● **STUDY TEXT**
Devastating floods in Louisiana have left an estimated 40,000 houses damaged; some 86,000 people have applied for federal disaster aid in the wake of the disaster.

It's a crisis some people are comparing to the aftermath of Hurricane Katrina.

The disaster area stretches over 20 parishes, Eileen Fleming of member station WWNO reports, and officials are working to determine how to provide temporary housing to meet the extreme need.


FEMA Chief Craig Fugate Tours Louisiana Flooding


One challenge, as FEMA Administrator Craig Fugate told NPR, is that the Federal Emergency Management Agency can't rely on one of its normal strategies for rehousing those pushed out by flooding: rental assistance.

There simply aren't habitable homes available for rent.

"There's not that much that wasn't damaged in some of these parishes," Fugate says, adding that FEMA is working on helping homeowners clean out and repair their homes as quickly as possible.





A "no wake" sign is seen along side a street in a residential neighborhood inundated with floodwaters this week in Sorrento, La. Joe Raedle/Getty Images

The impact of the flood is ongoing; floodwaters are draining south and still rising in some areas.

But as water begins to recede in some regions, Fleming reports, the state is beginning a new push to look for flooding victims.

● **QUESTIONS ON THE MATERIAL**
- 1) In the Louisiana flood article, rewrite the paragraph beginning "One challenge, as FEMA Administrator Craig Fugate told NPR" in a single shorter sentence that keeps its main facts.
- 2) According to the Louisiana flood article, why can't FEMA use rental assistance to rehouse people displaced by the flooding? Answer in one to three sentences.
- 3) Using the Louisiana flood article, answer these questions:
(a) About how many houses are estimated to have been damaged?
(b) How many parishes does the disaster area cover?
(c) In which direction are the floodwaters draining?

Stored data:

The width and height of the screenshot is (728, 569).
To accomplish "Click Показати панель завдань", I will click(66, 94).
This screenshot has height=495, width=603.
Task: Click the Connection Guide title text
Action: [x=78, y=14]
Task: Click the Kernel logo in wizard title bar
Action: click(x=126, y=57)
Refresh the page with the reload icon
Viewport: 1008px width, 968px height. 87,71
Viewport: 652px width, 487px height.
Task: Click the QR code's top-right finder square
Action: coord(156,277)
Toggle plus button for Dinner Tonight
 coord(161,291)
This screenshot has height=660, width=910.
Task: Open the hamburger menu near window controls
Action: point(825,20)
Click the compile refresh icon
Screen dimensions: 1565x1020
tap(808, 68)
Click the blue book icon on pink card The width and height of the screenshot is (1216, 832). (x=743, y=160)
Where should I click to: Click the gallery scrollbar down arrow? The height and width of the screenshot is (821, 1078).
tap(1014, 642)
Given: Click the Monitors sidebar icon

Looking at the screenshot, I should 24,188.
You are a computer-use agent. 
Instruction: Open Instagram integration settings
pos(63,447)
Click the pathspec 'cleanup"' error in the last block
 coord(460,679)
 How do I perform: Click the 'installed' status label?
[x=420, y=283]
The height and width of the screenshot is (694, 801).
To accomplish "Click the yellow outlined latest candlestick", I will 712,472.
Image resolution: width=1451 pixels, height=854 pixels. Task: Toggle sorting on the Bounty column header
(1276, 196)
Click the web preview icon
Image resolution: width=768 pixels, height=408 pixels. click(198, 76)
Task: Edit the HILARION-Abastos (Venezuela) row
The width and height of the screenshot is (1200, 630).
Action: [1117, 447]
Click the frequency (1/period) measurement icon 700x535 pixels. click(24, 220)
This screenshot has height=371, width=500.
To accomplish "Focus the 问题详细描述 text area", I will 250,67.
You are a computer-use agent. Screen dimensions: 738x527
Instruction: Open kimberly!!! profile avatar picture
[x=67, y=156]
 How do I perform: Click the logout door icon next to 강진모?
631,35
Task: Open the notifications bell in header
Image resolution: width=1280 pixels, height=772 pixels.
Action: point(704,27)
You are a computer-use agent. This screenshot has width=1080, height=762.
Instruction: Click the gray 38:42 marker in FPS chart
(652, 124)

● **WRITTEN ANSWERS**
- 1) FEMA Administrator Craig Fugate told NPR that the agency cannot count on rental assistance, one of its usual ways of rehousing people displaced by flooding.

- 2) There are no habitable homes available for rent. In Fugate's words, "There's not that much that wasn't damaged in some of these parishes."

- 3)
(a) About 40,000 houses.
(b) 20 parishes.
(c) South.